Станция дилижансов в Хорс-Спрингс представляла собой низкое здание с навесом, который поддерживали два вбитых в землю столба. Ветер и дождь основательно побили некрашеное дерево, стерли надписи и превратили цвет здания в неприглядный серый. По соседству стояло еще с полдюжины домов, два из них пустые. В самом здании станции размещался салун, почта и магазин — и все это под началом «Серного» Тома Уэйлена.

Серный Том получил свое прозвище благодаря многочисленным рассказам о молодых годах, проведенных на Серной реке в северо-восточном Техасе, о знаменитых ганфайтерах — Каллене Бэйкере, Бобе Ли — и о скотоводческой междоусобице, известной как «Война пяти округов».

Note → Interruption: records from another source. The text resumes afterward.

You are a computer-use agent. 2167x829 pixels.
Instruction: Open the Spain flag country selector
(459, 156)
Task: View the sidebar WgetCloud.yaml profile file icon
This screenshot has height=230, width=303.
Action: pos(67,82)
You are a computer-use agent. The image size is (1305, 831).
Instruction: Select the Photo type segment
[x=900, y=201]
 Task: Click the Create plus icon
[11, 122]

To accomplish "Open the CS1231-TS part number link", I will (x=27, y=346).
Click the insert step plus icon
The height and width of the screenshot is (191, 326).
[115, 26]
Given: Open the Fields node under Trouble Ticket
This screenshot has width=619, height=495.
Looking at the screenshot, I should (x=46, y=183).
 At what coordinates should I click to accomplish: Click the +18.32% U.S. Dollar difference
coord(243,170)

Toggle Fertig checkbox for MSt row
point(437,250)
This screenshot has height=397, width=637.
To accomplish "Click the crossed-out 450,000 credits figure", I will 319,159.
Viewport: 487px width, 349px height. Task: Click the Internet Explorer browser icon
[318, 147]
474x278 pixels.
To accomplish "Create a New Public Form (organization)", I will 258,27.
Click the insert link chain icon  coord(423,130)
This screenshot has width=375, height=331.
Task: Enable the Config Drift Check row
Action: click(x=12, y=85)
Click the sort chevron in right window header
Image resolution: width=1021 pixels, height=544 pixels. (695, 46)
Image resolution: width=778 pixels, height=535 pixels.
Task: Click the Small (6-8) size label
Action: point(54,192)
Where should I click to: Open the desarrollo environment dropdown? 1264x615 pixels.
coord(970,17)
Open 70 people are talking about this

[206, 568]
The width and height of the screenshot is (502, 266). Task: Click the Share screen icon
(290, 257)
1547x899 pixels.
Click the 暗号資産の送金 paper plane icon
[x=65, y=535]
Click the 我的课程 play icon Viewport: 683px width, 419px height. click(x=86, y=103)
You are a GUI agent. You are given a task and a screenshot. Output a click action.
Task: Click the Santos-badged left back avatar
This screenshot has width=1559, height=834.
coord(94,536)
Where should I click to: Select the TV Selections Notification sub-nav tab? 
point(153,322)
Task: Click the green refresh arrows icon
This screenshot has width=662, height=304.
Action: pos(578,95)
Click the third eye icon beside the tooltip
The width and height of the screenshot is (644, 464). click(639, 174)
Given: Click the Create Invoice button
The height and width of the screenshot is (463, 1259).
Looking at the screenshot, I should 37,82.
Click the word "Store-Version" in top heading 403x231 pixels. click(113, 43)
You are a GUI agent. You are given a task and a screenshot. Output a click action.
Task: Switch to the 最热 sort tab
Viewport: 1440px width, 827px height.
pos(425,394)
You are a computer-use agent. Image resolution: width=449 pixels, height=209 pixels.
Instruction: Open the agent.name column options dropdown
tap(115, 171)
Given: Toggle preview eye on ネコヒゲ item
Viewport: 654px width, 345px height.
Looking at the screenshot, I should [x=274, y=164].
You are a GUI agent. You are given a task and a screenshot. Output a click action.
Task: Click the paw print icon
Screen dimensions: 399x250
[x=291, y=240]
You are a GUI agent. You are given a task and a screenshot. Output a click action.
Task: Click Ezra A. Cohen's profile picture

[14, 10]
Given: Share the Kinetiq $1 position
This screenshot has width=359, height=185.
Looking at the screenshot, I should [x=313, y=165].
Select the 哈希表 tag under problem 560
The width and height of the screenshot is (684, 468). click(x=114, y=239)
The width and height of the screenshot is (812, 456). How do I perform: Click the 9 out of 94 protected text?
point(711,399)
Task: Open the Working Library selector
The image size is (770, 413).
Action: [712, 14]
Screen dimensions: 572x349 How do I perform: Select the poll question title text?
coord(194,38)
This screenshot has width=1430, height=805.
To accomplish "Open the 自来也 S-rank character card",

Это был высокий человек с узкими, сутулыми плечами, перекрещенными подтяжками поверх красной фланелевой рубашки. Он редко брился, а его толстые, моржовые усы порыжели от табака. Для человека, который так много рассказывал о перестрелках и дуэлях, Серный Том удивительно ловко избегал неприятностей.

Его принципиальный нейтралитет подчеркивало находящееся под рукой ружье, об этом знали все. Даже во время нападения апачей он ухитрялся оставаться нейтральным, поднося индейцам дары в виде сахара и табака.

Как правило, под навесом станции, если позволяла погода, у изгороди ближайшего корраля всегда сидели трое-четверо бродяг и в клубах табачного дыма, пронизываемого плевками, врали друг другу об объезженных мустангах, клейменых бычках и убитых медведях.